**Excerpt provided**.
Medical diagnoses: how AI explanations help doctors

There is increasing discussion around the use of large language models like ChatGPT to support medical diagnosis. These LLMs can summarize information, suggest diagnoses, and justify their assessments in simple language. This represents a key promise of such systems: As well as providing a diagnosis, they can explain why a certain diagnosis is appropriate. But it has not yet been established whether such explanations actually help physicians – and which format is most useful.

Radiological images such as CT and MRI scans were at the heart of the study. This MRI image of a skull shows diffuse contrast-enhancing lesions in the brain. It is the job of radiologists to correctly classify these as, for example, inflammation, a tumor, or multiple sclerosis. With the right clinical questions, AI can provide support in reaching a diagnosis

Not all forms of AI assistance are equally helpful

A research team from LMU Munich, LMU University Hospital, Karlsruhe Institute of Technology, and the University of Bayreuth has now investigated how different forms of AI explanations influence diagnostic accuracy in radiology. In a randomized experiment, 101 radiologists were asked to review real patient cases with radiological images such as CT or MRI scans and provide a diagnosis for each case in the form of an open-ended text.

Stored items
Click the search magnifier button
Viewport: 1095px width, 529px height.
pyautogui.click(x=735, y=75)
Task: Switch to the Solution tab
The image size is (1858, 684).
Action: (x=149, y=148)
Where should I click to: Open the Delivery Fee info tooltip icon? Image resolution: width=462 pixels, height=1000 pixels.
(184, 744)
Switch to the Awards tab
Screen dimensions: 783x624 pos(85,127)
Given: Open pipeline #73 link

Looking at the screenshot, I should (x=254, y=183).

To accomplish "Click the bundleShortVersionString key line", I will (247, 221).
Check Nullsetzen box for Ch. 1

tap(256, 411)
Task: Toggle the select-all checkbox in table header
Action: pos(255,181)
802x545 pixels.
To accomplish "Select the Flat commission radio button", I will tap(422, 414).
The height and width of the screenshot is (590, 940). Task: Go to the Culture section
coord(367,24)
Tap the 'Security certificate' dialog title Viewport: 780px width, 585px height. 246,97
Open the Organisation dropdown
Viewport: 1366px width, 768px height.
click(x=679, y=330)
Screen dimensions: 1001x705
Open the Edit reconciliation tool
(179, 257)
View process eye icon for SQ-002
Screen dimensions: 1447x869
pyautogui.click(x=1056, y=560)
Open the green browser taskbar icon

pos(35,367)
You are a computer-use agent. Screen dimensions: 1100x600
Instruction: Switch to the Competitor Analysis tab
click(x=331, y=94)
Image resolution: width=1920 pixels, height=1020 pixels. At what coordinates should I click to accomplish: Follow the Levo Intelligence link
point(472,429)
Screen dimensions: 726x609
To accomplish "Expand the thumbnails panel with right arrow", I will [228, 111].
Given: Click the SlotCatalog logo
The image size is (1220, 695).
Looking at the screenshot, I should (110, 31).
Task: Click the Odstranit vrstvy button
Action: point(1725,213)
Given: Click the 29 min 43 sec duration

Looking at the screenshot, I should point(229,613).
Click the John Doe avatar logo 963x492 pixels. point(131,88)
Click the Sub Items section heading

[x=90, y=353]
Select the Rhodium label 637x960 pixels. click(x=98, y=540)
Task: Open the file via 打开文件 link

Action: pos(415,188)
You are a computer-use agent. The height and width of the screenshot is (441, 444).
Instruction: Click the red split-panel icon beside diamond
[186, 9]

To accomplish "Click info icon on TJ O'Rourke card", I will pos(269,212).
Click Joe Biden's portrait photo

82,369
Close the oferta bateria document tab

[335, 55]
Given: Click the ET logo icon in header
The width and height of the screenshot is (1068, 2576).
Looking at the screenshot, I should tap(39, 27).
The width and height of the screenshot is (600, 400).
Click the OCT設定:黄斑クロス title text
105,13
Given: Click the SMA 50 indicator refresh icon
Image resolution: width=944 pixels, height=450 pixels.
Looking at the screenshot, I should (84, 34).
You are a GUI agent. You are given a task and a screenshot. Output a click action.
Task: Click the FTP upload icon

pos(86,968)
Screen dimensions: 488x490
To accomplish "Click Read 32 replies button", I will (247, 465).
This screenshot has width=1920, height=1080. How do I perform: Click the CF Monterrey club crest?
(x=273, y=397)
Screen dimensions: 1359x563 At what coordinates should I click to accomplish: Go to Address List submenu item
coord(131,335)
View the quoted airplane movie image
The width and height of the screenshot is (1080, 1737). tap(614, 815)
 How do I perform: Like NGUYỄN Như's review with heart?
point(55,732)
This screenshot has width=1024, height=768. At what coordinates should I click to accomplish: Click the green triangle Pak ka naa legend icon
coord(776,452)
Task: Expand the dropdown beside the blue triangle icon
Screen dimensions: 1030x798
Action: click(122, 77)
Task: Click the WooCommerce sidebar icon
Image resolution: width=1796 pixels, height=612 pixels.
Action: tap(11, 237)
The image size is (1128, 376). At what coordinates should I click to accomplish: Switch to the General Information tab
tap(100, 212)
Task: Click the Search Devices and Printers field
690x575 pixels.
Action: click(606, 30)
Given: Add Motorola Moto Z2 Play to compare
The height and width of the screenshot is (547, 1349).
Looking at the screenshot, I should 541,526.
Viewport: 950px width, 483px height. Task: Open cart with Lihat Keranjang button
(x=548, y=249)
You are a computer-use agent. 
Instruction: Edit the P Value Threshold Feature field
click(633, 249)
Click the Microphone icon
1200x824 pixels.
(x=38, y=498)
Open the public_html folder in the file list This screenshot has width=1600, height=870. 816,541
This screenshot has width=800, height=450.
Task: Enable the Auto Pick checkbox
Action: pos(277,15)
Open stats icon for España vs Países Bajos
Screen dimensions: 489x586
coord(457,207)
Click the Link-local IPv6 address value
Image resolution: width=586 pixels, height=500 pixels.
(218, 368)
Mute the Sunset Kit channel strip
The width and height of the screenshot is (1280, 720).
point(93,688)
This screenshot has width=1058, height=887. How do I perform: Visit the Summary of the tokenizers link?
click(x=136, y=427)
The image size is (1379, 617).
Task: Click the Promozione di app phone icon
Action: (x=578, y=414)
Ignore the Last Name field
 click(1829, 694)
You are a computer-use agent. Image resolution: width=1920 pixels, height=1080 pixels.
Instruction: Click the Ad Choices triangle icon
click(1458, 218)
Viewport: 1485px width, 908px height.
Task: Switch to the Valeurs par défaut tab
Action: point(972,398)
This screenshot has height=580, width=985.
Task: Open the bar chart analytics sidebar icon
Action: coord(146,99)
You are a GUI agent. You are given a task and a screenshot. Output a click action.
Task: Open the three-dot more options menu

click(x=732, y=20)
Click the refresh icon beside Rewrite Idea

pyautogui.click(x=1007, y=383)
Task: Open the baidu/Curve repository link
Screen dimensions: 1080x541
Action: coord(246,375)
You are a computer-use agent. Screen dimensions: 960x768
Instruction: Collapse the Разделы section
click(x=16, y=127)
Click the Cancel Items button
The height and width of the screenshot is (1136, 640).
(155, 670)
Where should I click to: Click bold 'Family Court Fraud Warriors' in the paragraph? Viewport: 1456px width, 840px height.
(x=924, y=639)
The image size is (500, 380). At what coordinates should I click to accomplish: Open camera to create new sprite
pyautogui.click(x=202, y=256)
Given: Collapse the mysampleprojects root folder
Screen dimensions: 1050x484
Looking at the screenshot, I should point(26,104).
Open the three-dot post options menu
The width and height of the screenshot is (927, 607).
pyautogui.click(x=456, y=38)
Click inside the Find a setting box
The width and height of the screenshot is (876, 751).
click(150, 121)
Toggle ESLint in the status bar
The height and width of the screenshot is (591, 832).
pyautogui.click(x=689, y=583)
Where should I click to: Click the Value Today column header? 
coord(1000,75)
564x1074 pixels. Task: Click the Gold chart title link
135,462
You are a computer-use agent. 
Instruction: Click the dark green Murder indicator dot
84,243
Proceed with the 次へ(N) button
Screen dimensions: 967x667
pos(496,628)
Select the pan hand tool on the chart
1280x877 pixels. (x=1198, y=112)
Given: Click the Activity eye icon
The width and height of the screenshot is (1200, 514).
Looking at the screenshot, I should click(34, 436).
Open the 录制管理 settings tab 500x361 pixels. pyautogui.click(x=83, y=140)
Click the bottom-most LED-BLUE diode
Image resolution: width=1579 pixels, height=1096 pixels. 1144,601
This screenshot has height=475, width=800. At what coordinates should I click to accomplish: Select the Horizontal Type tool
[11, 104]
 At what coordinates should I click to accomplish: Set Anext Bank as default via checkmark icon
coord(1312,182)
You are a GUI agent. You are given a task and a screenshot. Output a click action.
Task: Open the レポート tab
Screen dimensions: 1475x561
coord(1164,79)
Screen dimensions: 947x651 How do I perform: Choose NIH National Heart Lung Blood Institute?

**Requirement 1**. Print the part of the article on AI explanations for doctors from "Radiological images such as CT and" up to and including "an open-ended text.".
**Requirement 2**. Say whether each statement agrees with the article on AI explanations for doctors, answering yes or no and quoting the deciding words: (a) The randomized experiment involved 101 radiologists. (b) The article states that it has already been established that AI explanations help physicians. (c) The radiologists gave each diagnosis by choosing from a fixed list of options.

**Final answer 1**.
Radiological images such as CT and MRI scans were at the heart of the study. This MRI image of a skull shows diffuse contrast-enhancing lesions in the brain. It is the job of radiologists to correctly classify these as, for example, inflammation, a tumor, or multiple sclerosis. With the right clinical questions, AI can provide support in reaching a diagnosis

Not all forms of AI assistance are equally helpful

A research team from LMU Munich, LMU University Hospital, Karlsruhe Institute of Technology, and the University of Bayreuth has now investigated how different forms of AI explanations influence diagnostic accuracy in radiology. In a randomized experiment, 101 radiologists were asked to review real patient cases with radiological images such as CT or MRI scans and provide a diagnosis for each case in the form of an open-ended text.

**Final answer 2**.
(a) Yes: "101 radiologists were asked to review real patient cases"
(b) No: "it has not yet been established whether such explanations actually help physicians"
(c) No: "provide a diagnosis for each case in the form of an open-ended text"